__What to work on__: Reproduce word for word the lines in the records below, starting at the line containing "Open the Business Class sort chevron" and ending at the line containing "Task: Expand the View dropdown menu", and leave out the pictures.

__Supplied records__:
=-=-=

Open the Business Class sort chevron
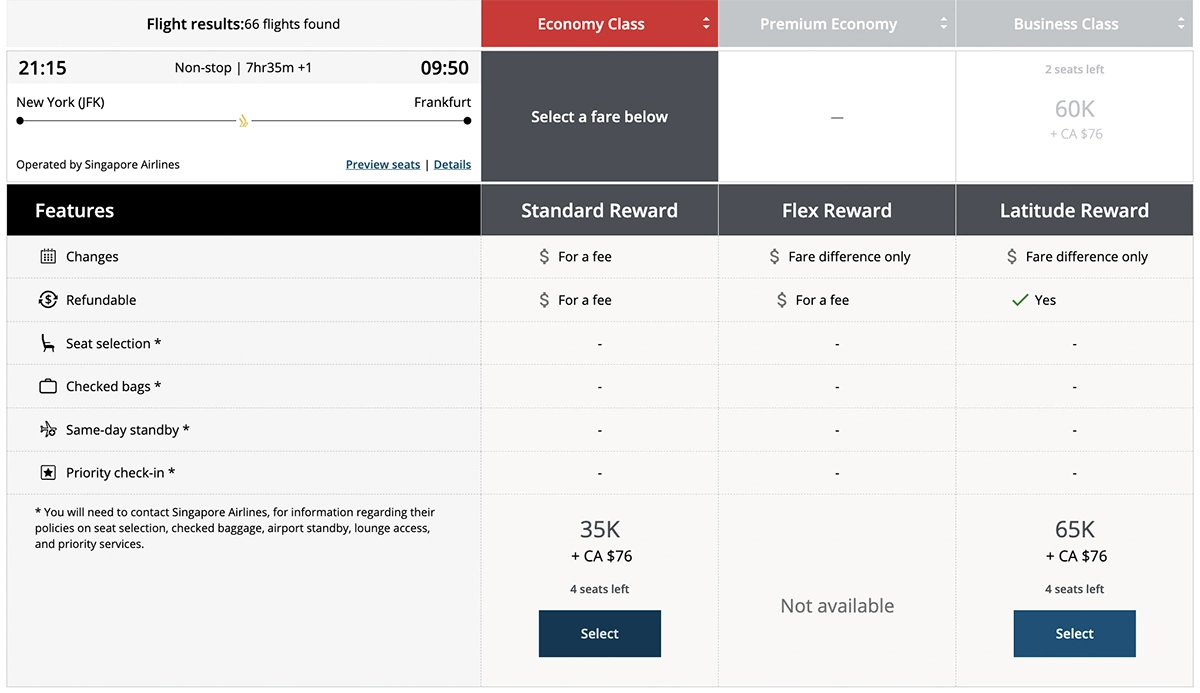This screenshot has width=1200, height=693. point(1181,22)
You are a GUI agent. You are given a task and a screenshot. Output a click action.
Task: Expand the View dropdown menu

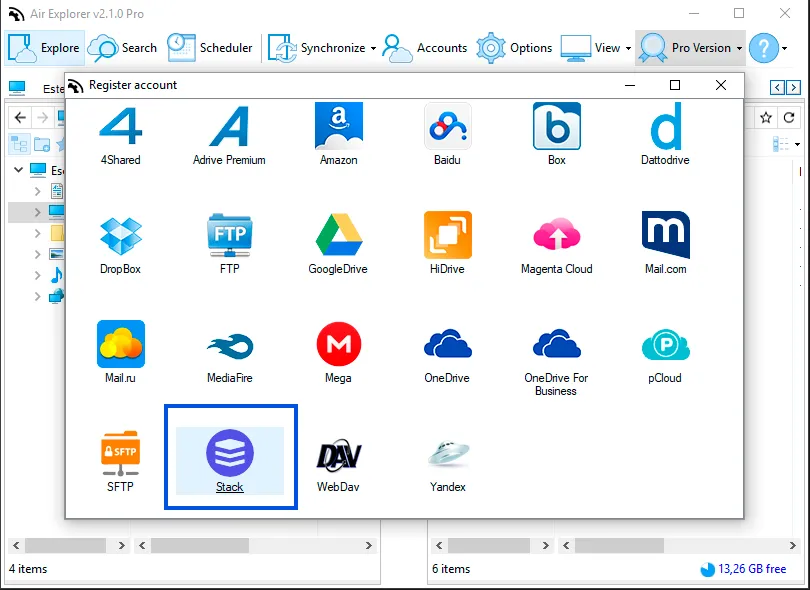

=-=-=

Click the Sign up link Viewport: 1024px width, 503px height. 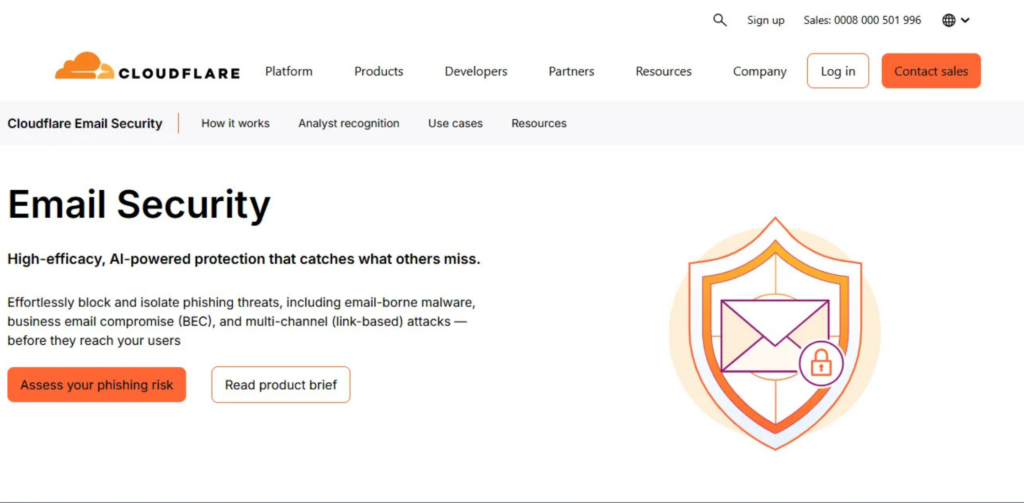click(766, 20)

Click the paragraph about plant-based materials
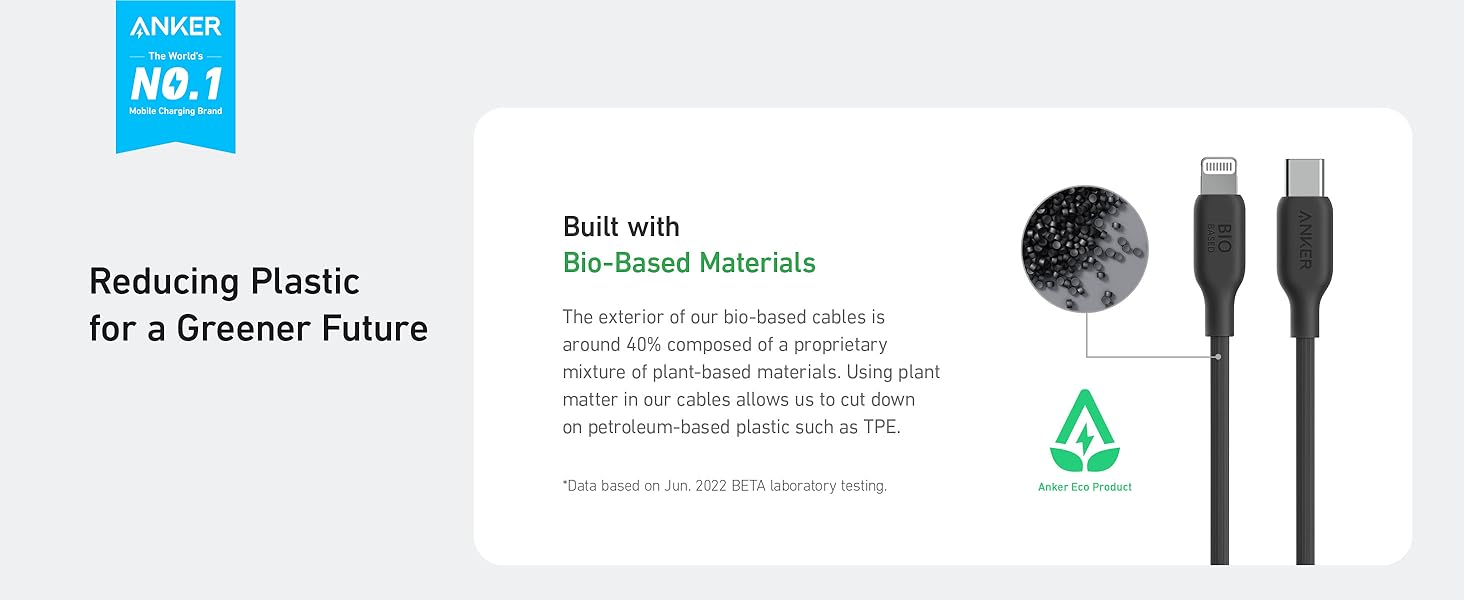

=-=-=

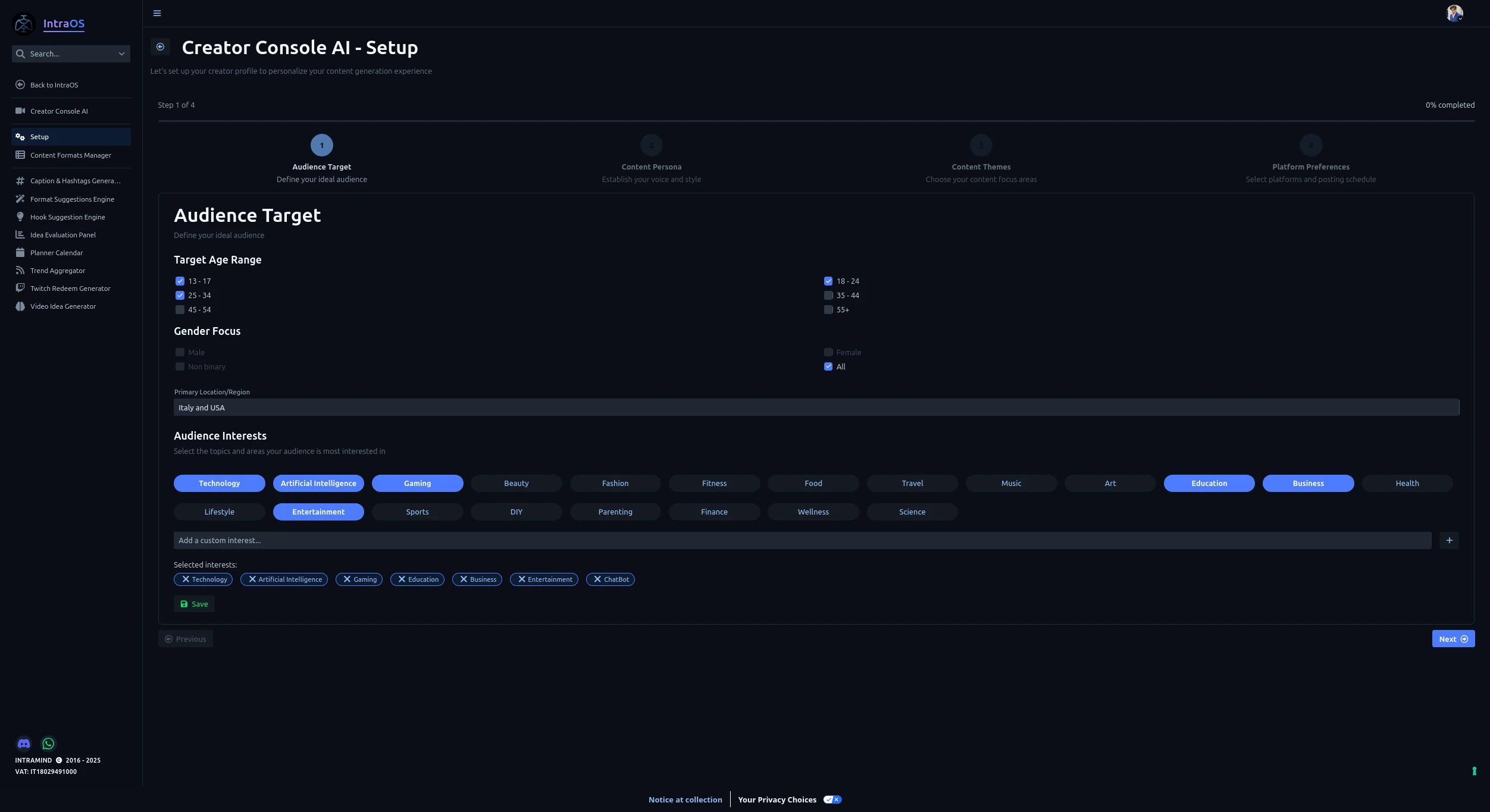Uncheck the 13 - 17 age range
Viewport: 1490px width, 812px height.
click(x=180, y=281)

=-=-=

__Task solution__:
Open the Business Class sort chevron
This screenshot has width=1200, height=693. point(1181,22)
You are a GUI agent. You are given a task and a screenshot. Output a click action.
Task: Expand the View dropdown menu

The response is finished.